Filha vai à Justiça para tratar pai com câncer na rede pública

José Antônio dos Santos está com tumor na língua e precisa iniciar radioterapia e quimioterapia imediatamente

imagem cedida ao Metrópoles

atualizado 15/01/2020 11:05

A filha do auxiliar de serviços gerais José Antônio dos Santos, 54 anos, tenta conseguir tratamento para o pai, que está com câncer na língua. A luta vem desde novembro de 2019, quando ele recebeu o diagnóstico, após a realização de três biópsias.

Segundo Vanessa Fernandes, 29, o que começou como uma lesão, em agosto do ano passado, se agravou rapidamente. Agora, José Antônio não tem mais a parte esquerda da língua, não consegue mastigar nem falar.

O drama começou há cinco meses, quando uma lesão na língua levantou a suspeita de que a saúde dele poderia não estar muito bem. “Desde o começo, o médico falou que o caso era cirúrgico. Nós entramos com pedido na Defensoria Pública para garantir a cirurgia. Veio a decisão, mas demoraram para marcar a cirurgia”, lembra Vanessa.

“Quando eu recebi a ligação do Hospital de Base, a cirurgia já não resolveria o problema. A recomendação, desde então, é fazer radioterapia e quimioterapia”, diz a filha.

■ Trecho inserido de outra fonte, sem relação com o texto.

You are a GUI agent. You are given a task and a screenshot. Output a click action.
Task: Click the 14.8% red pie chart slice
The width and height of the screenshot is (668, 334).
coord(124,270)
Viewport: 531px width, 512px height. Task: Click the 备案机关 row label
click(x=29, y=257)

Segundo Vanessa, o tratamento deveria ter iniciado a partir da recomendação médica, no começo de janeiro. Entretanto, José Antônio ainda não passou por nenhuma sessão de quimio ou radioterapia.

Após o agravamento do quadro, ele só consegue suportar as dores com medicação forte. Também se alimenta apenas de líquidos e se comunica por gestos.

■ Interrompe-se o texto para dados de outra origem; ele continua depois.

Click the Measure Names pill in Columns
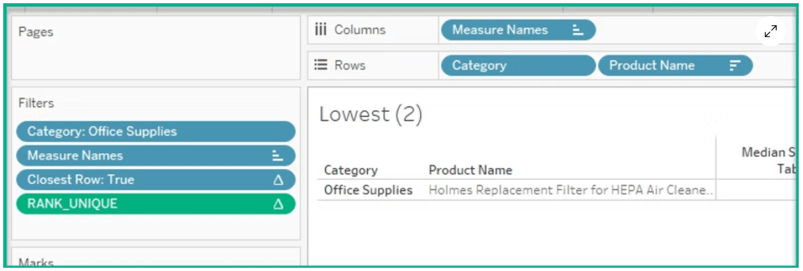803x271 pixels. tap(505, 31)
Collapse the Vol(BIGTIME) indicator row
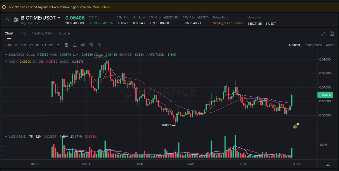339x171 pixels. tap(5, 137)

Descrito como alguém “alegre, falante e que não consegue ficar quieto” pela filha, o auxiliar de serviços gerais, agora, passa os dias no sofá de casa, em frente à televisão, na casa onde mora, em Samambaia.

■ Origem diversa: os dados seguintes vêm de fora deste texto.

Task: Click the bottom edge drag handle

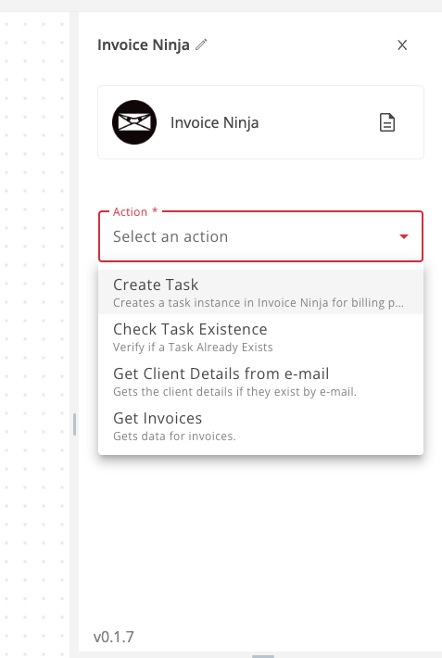Action: coord(263,656)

O que diz o Hospital de Base

O Instituto Hospital de Base (IHBDF) informou que José Antônio é avaliado conjuntamente por cirurgiões de cabeça e pescoço e oncologista, que decidem qual o tratamento mais apropriado.

“O paciente recebeu indicação para radioterapia no último sábado (11/01/2020) e está na fila para iniciar o tratamento, que deverá estar associado à quimioterapia. O Hospital de Base ressalta que pacientes com câncer são reavaliados rotineiramente para readequações do tratamento”, disse a unidade, em nota.

Nessa terça-feira (14/01/2020), 90 pacientes aguardavam para iniciar tratamento com radioterapia, sendo 18 com classificação vermelha, 44 amarelos, 25 verdes e três azuis. Entre os casos graves (vermelhos), a solicitação mais antiga é do dia 2 de janeiro de 2020.